Finally, after you're positive that there aren't any bugs and that all of the elements that you want are in place and interact correctly with each other, embarking on the third and final phase is unfortunately inevitable. This is the fine-tuning stage. It sometimes takes as long as the coding itself. Now that you've created a world, you're very, very picky about it. Either this alien or that key looks terrible being that color against this certain part of the background; or the bullets go just a touch too slow, making the game too easy; or the main character looks awkward when he walks diagonally; or the bad guys don't home-in on the protagonist quickly enough to be obtrusive opponents (or, worse yet, they bump into each other more than they do anything else).

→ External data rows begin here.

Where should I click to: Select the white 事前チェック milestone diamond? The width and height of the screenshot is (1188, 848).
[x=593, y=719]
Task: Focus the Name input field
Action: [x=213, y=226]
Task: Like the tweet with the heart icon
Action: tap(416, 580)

Readjusting details like this, making sure the rest of the code will get along with this new information, re-saving the game (ALWAYS a good idea before execution, no matter what language you're using), and then repeating the process until everything looks and feels exactly as you want it to, can take forever. But once it's done -- what a feeling! You walk around with a sort of high. Because you've CREATED. You've succeeded at something that you've been working on for days or weeks, and now you're free of it, and something you've produced by yourself is now in the world.

Like anything, programming takes practice. But it's like riding a bike; you don't forget how to do it, because it's more of a knack than an encyclopedic knowledge. Anyone can learn to do it with motivation. Speaking personally, it's much easier than Geometry or Chemistry.

It's really a science of its own, since it's greatly artistic. You become rather intimate with your code, crawling out of bed and into each new day with enthusiasm for getting on with the programming. You'll get overwhelmingly frustrated with a bug that you can't locate or a mechanic that you can't quite smooth out, vowing to give up -- and then the solution will come to you while you're trying to fall asleep, taking a shower, etc.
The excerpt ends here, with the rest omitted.